Last year’s full year earnings per share (this year will be lower) was 17 pence. So, the stock trades at about 2-3 times last year’s record earnings per share.

Annual earnings per share in each of the 5 years before COVID were 5-6 pence a share. So, the stock price is about 7-9 times average pre-COVID earnings per share.

Over the last 15 years, Vertu’s average return on equity has been about 8-9% a year. Applying this rate of return to the current balance sheet’s 71 pence per share in tangible book value would suggest earning power of 6 pence a share (71 pence * 0.085 = 6 pence).

Since:

  • Earnings per share were about 6 pence over the first 6 months of this year
  • An 8-9% return on equity applied to the current 71 pence in net tangible assets per share would be earnings of 6 pence a share, and
  • Vertu averaged earnings per share of about 6 pence a share in the years right before COVID…

It seems reasonable to assume that the company’s average future “earning power” is not less than about 6 pence per share.

The stock is trading right now at 45 pence a share. So, it seems to be trading at less than 8 times its “earning power” and about two-thirds of its tangible book value.

As a result, Vertu continues to qualify as a value stock.

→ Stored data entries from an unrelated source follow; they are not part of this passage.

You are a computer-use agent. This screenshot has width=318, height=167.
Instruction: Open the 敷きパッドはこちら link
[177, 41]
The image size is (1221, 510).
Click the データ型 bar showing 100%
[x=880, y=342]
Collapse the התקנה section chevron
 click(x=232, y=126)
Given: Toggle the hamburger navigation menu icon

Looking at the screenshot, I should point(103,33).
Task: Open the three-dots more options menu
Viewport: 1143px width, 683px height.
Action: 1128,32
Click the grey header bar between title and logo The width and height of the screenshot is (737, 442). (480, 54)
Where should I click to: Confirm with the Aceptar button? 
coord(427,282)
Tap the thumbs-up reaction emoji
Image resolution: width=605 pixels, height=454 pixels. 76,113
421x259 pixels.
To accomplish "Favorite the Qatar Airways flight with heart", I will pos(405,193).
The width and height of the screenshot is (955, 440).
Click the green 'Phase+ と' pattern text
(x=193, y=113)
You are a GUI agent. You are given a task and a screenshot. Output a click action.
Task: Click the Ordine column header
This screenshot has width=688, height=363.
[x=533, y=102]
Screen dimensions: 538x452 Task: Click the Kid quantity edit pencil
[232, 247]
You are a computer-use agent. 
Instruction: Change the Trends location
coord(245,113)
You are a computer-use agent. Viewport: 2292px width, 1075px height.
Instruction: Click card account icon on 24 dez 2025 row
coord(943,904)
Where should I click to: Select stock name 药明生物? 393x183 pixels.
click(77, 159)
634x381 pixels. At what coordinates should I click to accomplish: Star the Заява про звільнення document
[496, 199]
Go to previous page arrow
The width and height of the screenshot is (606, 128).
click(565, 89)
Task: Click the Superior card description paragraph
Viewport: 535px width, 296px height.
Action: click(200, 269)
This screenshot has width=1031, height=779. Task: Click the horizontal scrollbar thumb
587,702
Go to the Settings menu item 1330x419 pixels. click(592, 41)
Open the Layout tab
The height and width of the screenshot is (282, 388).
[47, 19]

The company’s guidance suggests higher costs in the near future and that “full year profits will be ahead of market expectations”.

 

Share Buybacks

Vertu bought back just under 3% of share outstanding during the first 6 months of the year. The company will probably continue to buy back some stock this year.

 

Dividend

Vertu’s interim dividend was raised from 0.65 pence to 0.70 pence. Last year’s final dividend was 1.05 pence. Assuming the final dividend is kept at that level, the stock’s current dividend yield would be just under 4% (0.70 + 1.05 = 1.75; 1.75 / 45 = 3.9%).

 

Price and Value Creation / Destruction

The combination of a dividend yield of almost 4%, P/E below 8, and price-to-tangible book around two-thirds makes Vertu a low-priced stock.

The two main uses of earnings – paying a dividend and buying back stock below tangible book value – suggest earnings shouldn’t be worth less here than at other public companies. Right now: value is not being destroyed. In fact, the share buybacks might even be creating some value. The dividends are a neutral factor.

As always, there is probably concern among investors that Vertu will issue shares below book value to acquire dealerships at a price above book value. Given the company’s current cash position and its stated willingness to go no higher than 1.5 times Debt/EBITDA – this is a realistic concern only if Vertu makes a very big acquisition.

Of course, given the company’s low price-to-tangible book ratio relative to the ratio paid in control acquisitions of dealer groups – it would be very hard for Vertu to make a big acquisition that didn’t destroy value unless the company just used 100% cash and debt instead of its own shares as part of the payment mix.

The fact that Vertu trades well below tangible book value, has a history of making acquisitions, and is eager to do more (“strong acquisition pipeline in place”) means this is a constant concern for shareholders.

The company’s recent behavior has included buying back a decent amount of stock and has not included acquisitions financed with undervalued shares. But, in the more distant past, Vertu definitely did do this a couple times. And those decisions did have a major impact on shareholder returns over the company’s entire history as a public company. So, there’s always a question of whether the long-term record of capital allocation or the more recent record of capital allocation is the better guide to the future here.